Directions for this task: Your answer should consist of the lines in the following data that contain "icon".

Records supplied:

-- -- --

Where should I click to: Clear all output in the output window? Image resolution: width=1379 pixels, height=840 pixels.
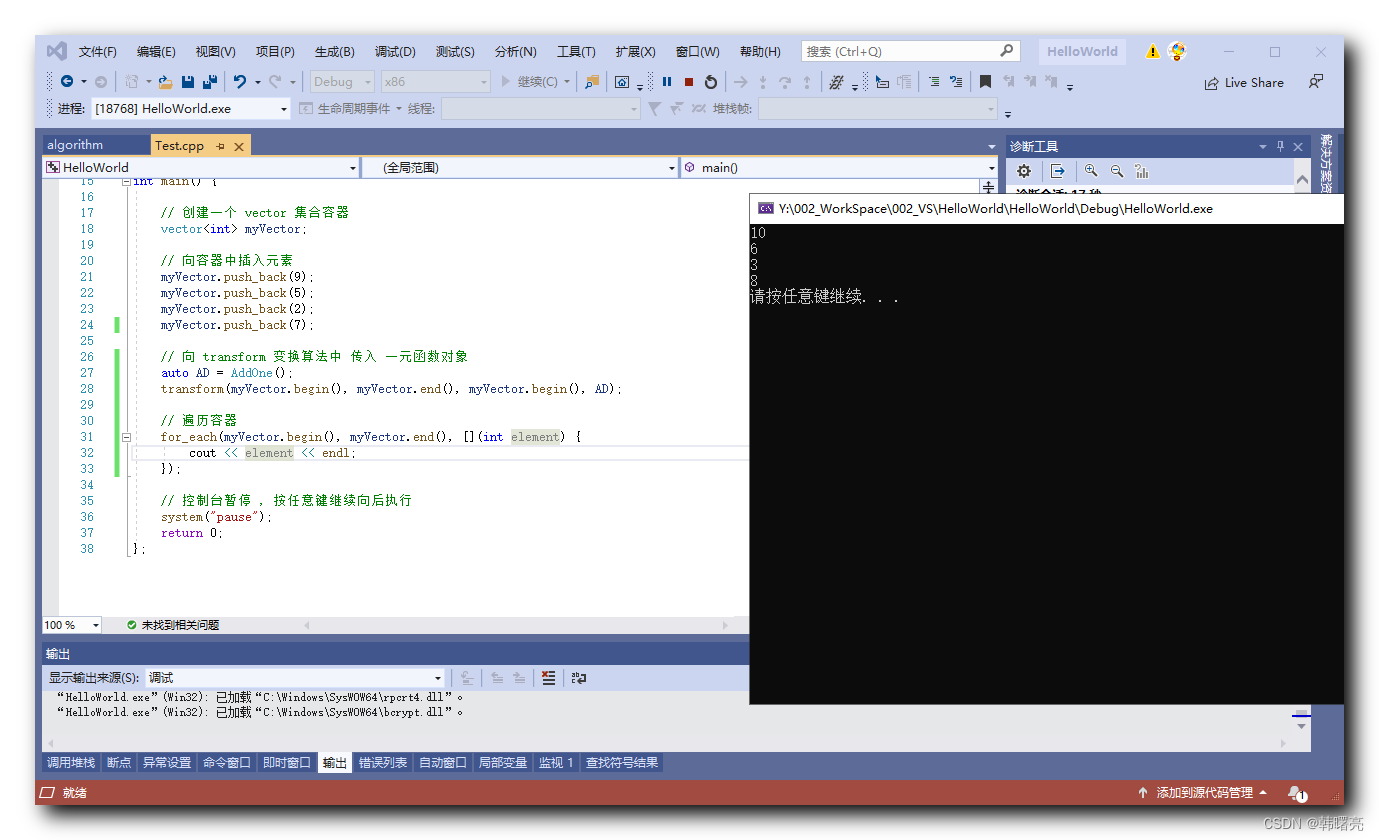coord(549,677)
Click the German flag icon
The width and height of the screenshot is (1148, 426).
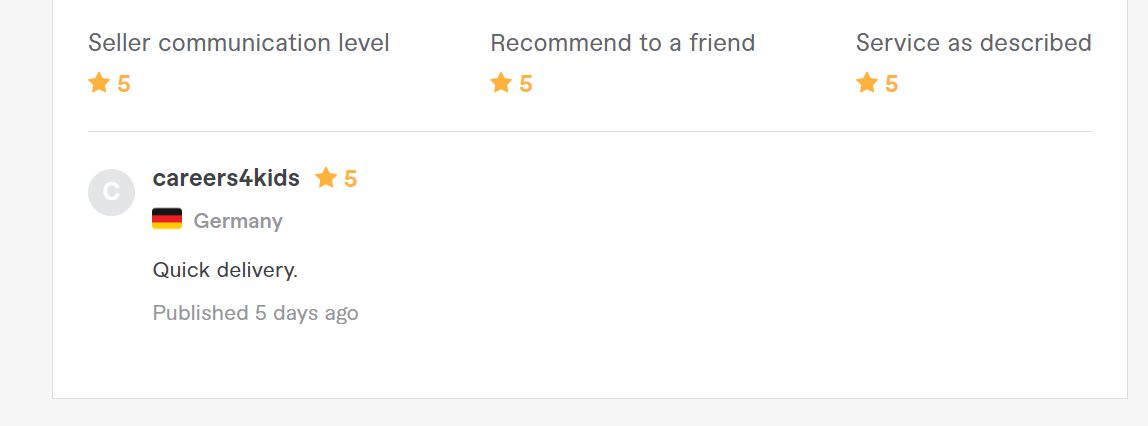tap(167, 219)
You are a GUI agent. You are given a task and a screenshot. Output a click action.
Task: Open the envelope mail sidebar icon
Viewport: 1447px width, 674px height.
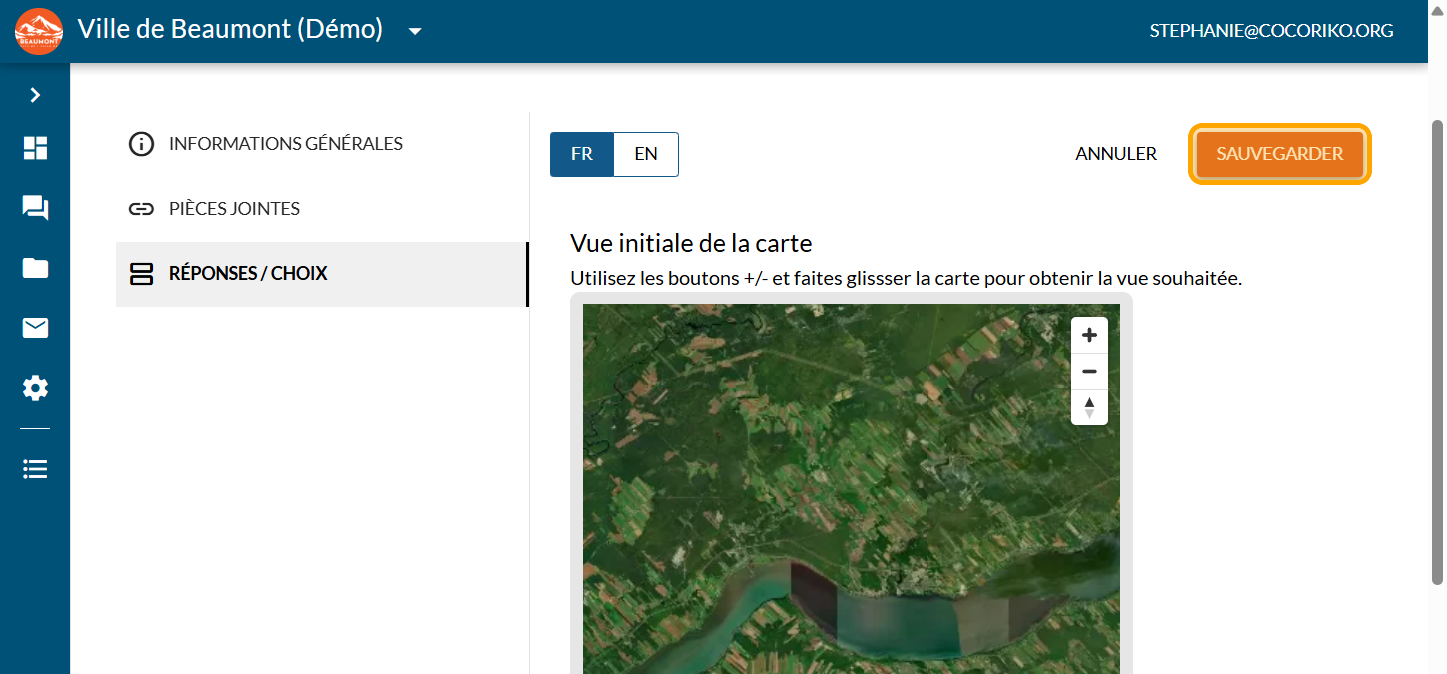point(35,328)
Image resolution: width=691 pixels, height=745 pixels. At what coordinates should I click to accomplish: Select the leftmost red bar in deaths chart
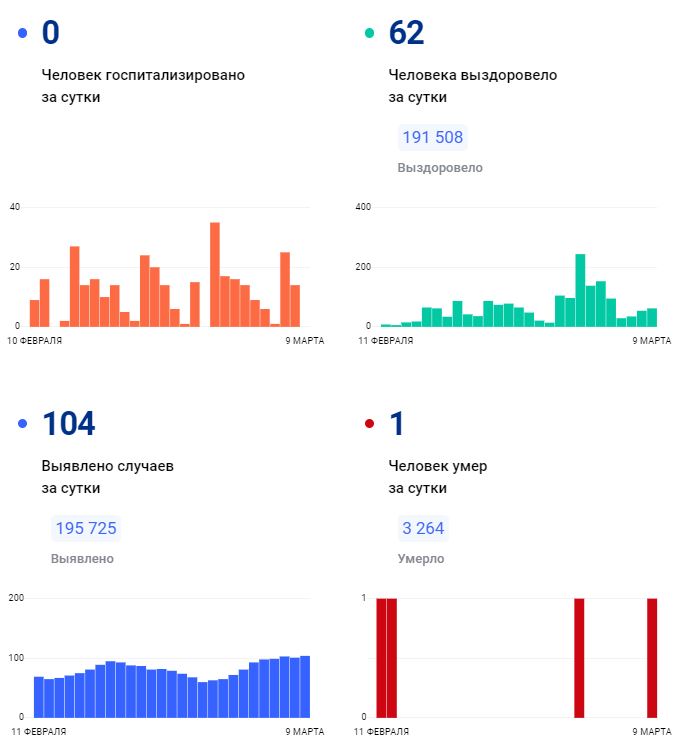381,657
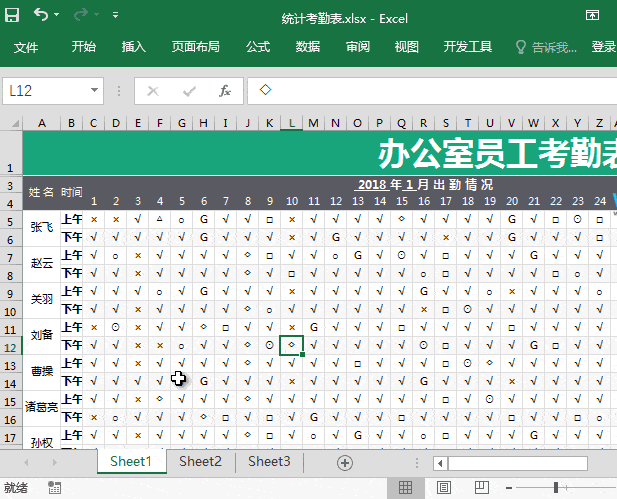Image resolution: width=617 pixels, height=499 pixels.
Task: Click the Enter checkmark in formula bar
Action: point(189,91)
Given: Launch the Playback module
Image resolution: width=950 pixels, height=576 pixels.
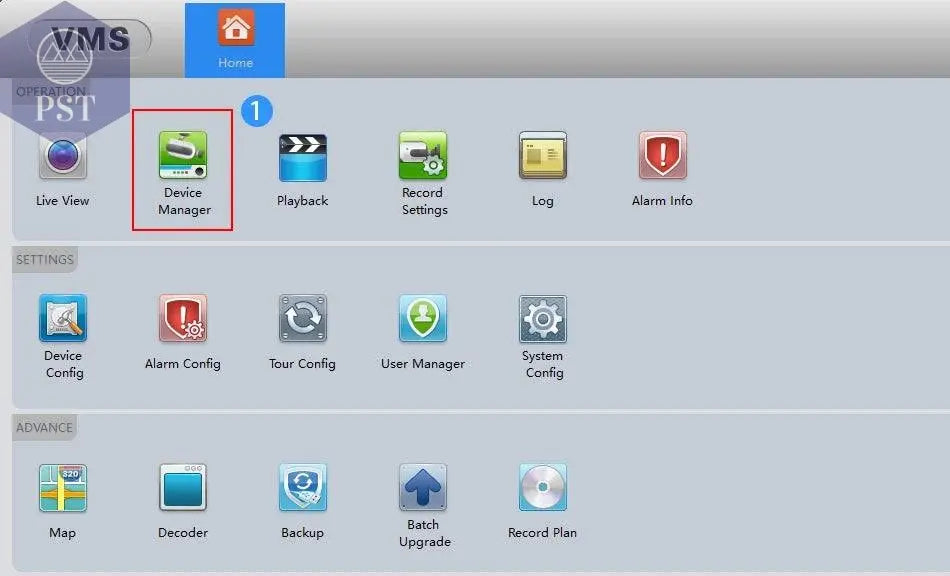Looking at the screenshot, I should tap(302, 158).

-- -- --

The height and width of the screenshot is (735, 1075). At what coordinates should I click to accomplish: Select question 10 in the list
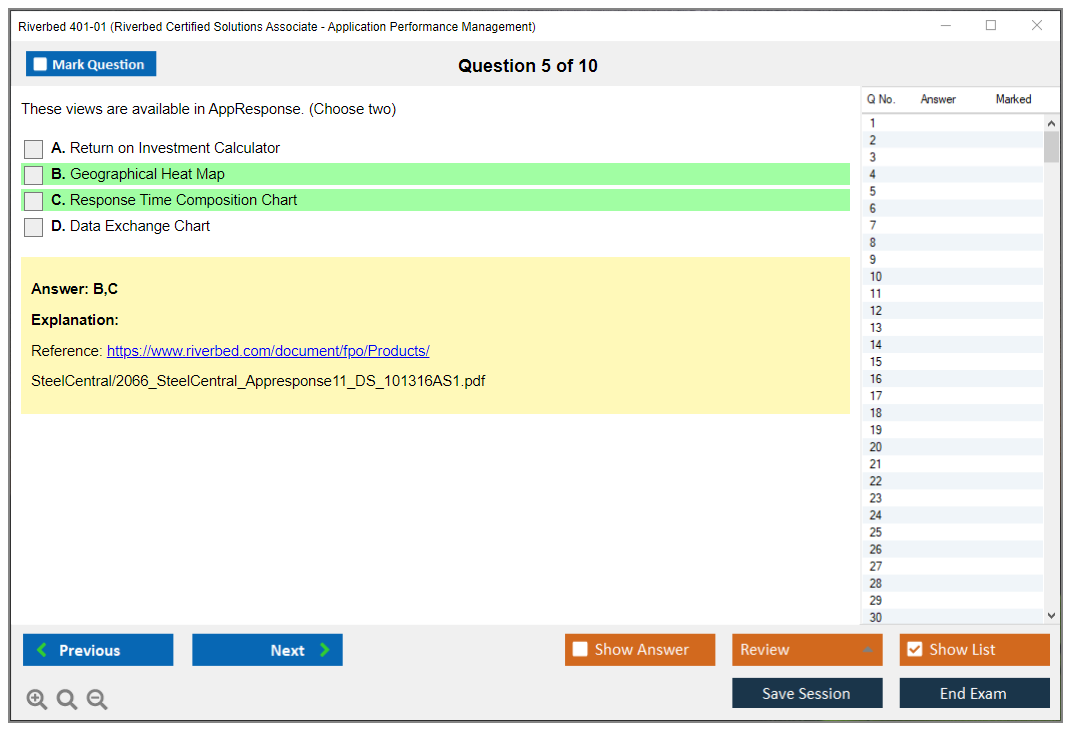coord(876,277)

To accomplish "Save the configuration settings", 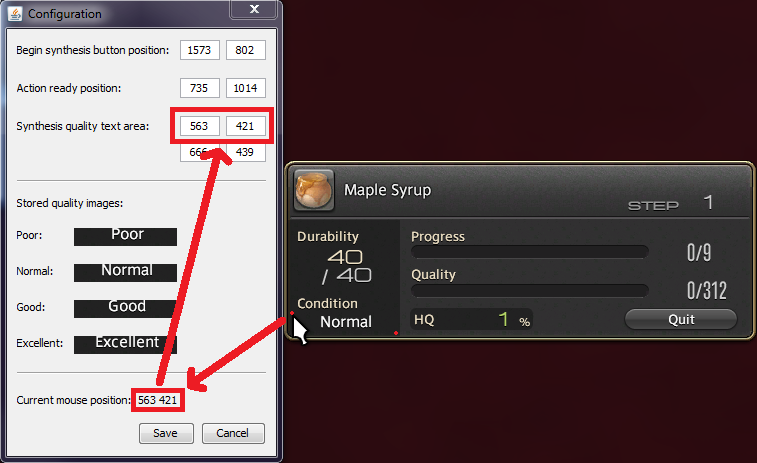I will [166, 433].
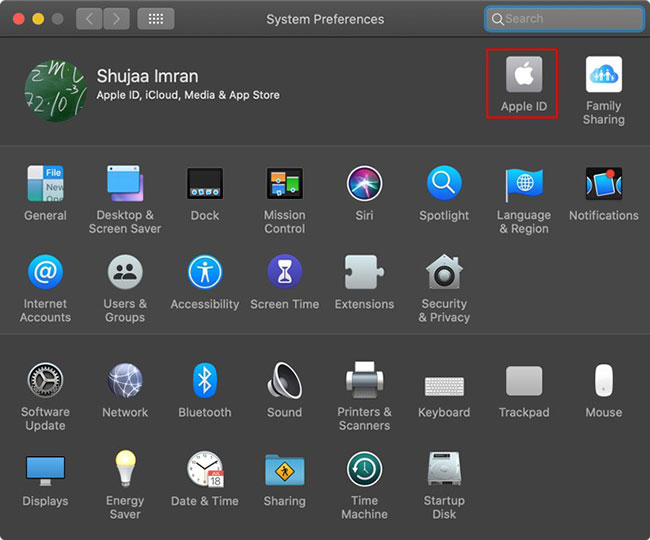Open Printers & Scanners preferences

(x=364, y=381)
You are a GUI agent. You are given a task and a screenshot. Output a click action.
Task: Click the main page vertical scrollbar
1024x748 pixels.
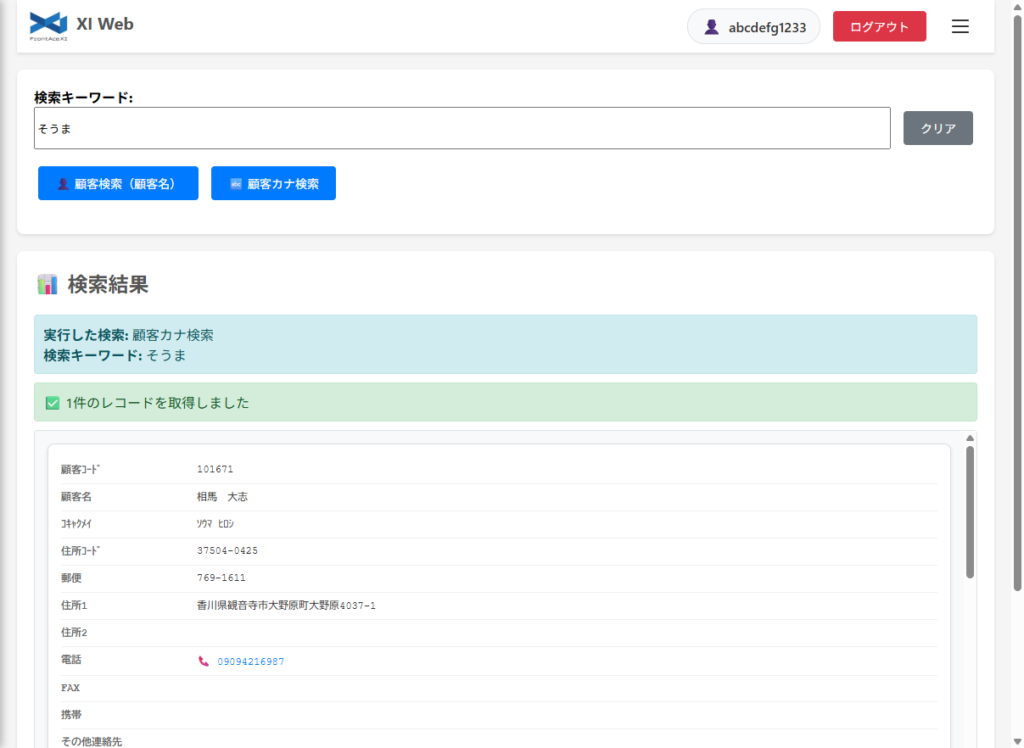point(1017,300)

-- -- --

Answer space:
Click the German flag icon
Task: Open the envelope mail sidebar icon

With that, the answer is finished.